Black and Hispanic students posted much larger gains than white students over the past 40 years on the long-term National Assessment of Education Progress test, which I first wrote about on June 27, 2013.
“The improvement and gap closing is not just a theoretical possibility, but it is happening,” said Kati Haycock, president of the Education Trust, which advocates for closing the achievement gap. Haycock put together a great packet of slides and tables, precisely detailing the closing of the gap.
I’ll just highlight a few things here:
1) The White –Black score gaps in reading for 9- and 17-year-olds in 2012 were nearly half the size of the gaps in 1971. Nonetheless, the White-Black gap is still large. That is, whites are still scoring much higher than blacks are at each age (9, 13 and 17). The White-Black gap in math also narrowed, but not by nearly as much.
2) Haycock points out that minority progress has slowed and in some cases stalled in the past two decades. In her reading of the data, she said that the largest gains for minorities took place in the 70s and 80s, when new education initiatives and funding helped to bolster minority achievement. “We need to pick up the pace,” she said.

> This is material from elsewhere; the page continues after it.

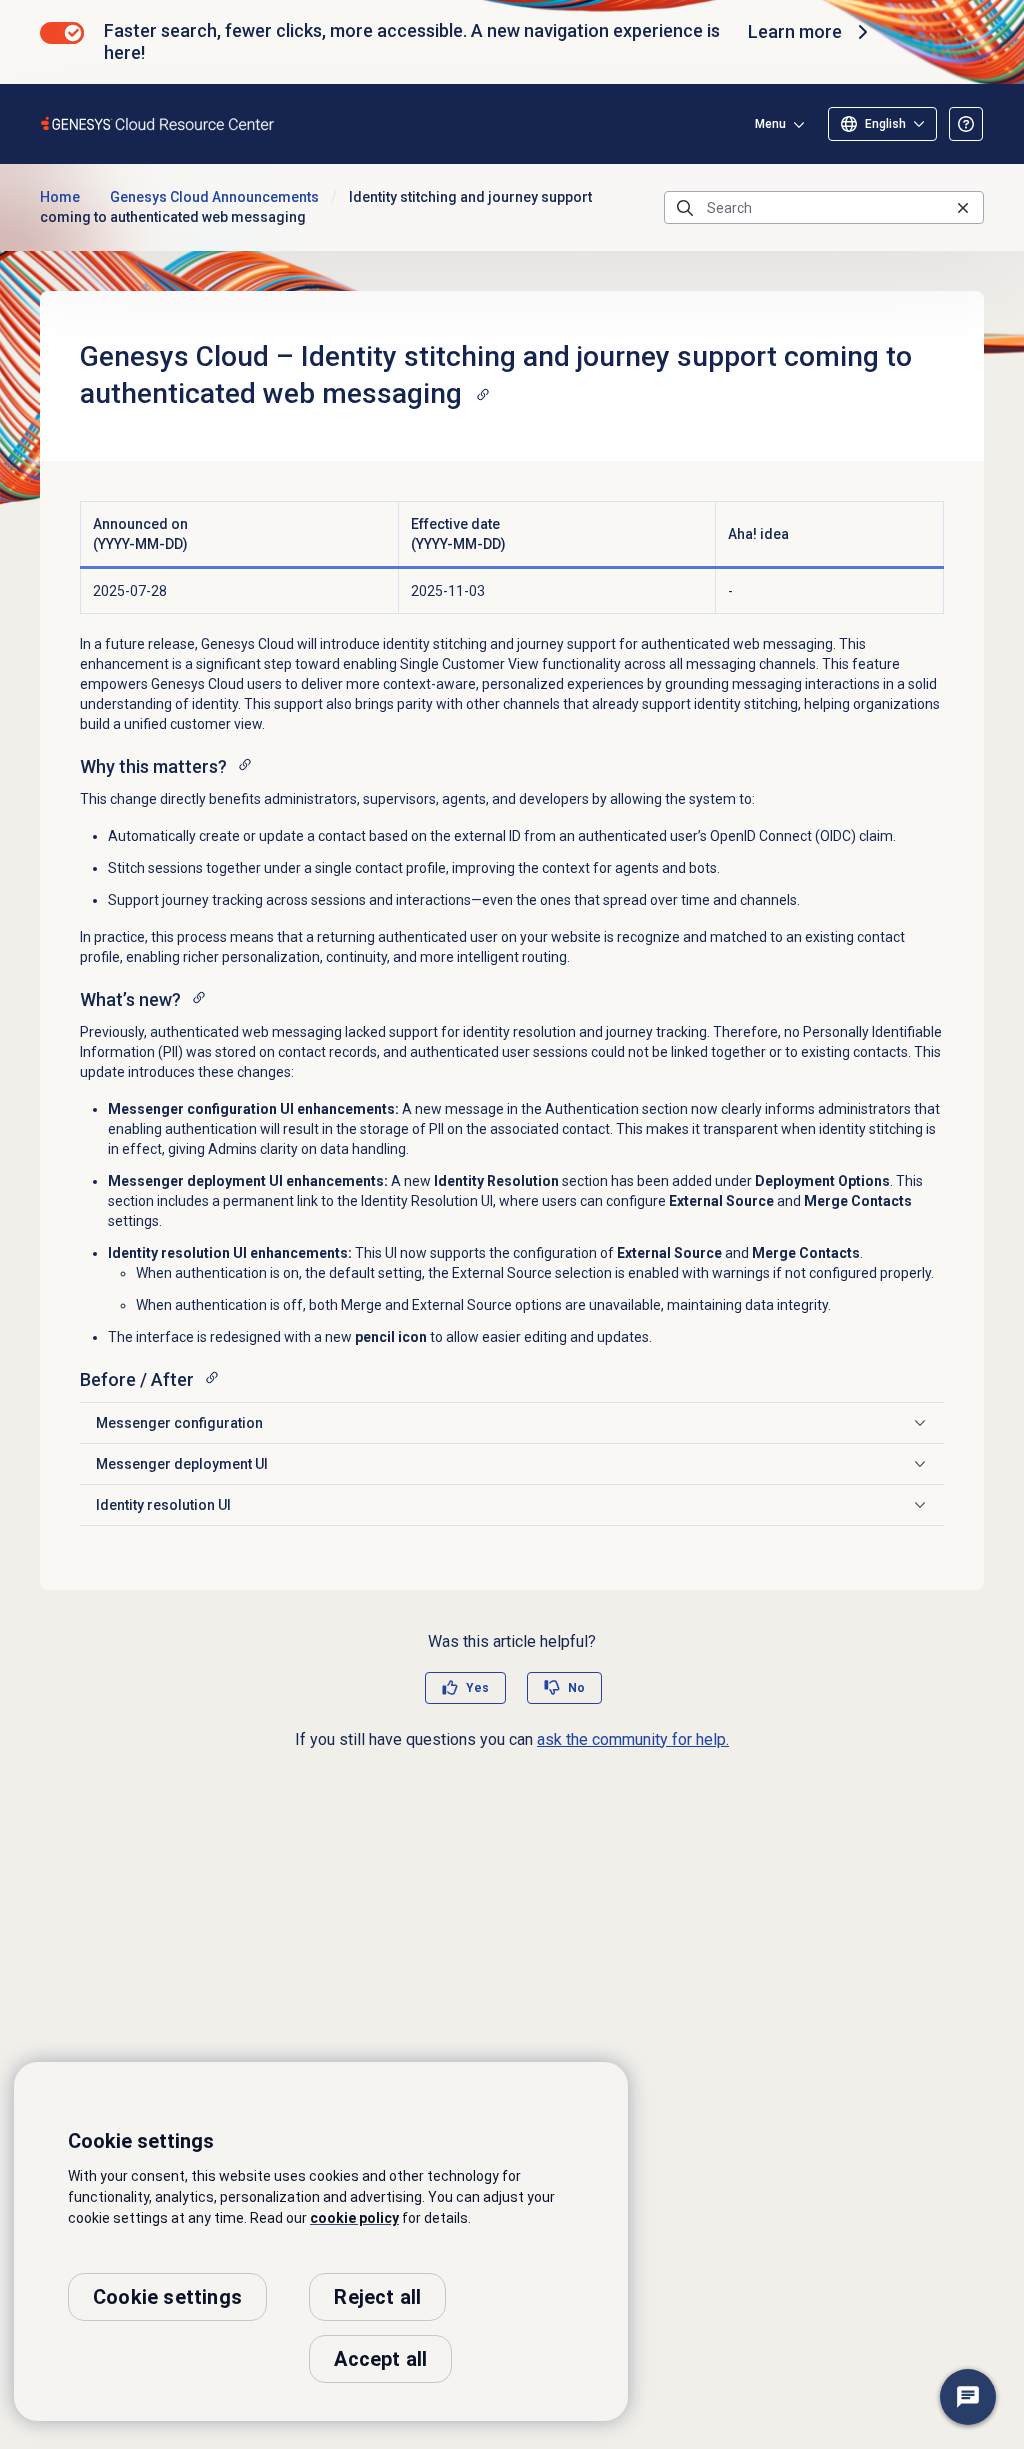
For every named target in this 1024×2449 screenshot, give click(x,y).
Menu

4) The math gender gap has disappeared for nine and 13 year olds. Boys are still stronger at math at age 17. But even that gap has narrowed because 17-year-old girls are posting stronger math scores.
3) Female superiority at reading still holds at every age (9, 13 and 17). But among nine year olds, the gender gap narrowed by more than half from 13 to 5 points, largely because nine year old boys are reading much better today than they were in 1971. There was no improvement in the gender gap for older ages.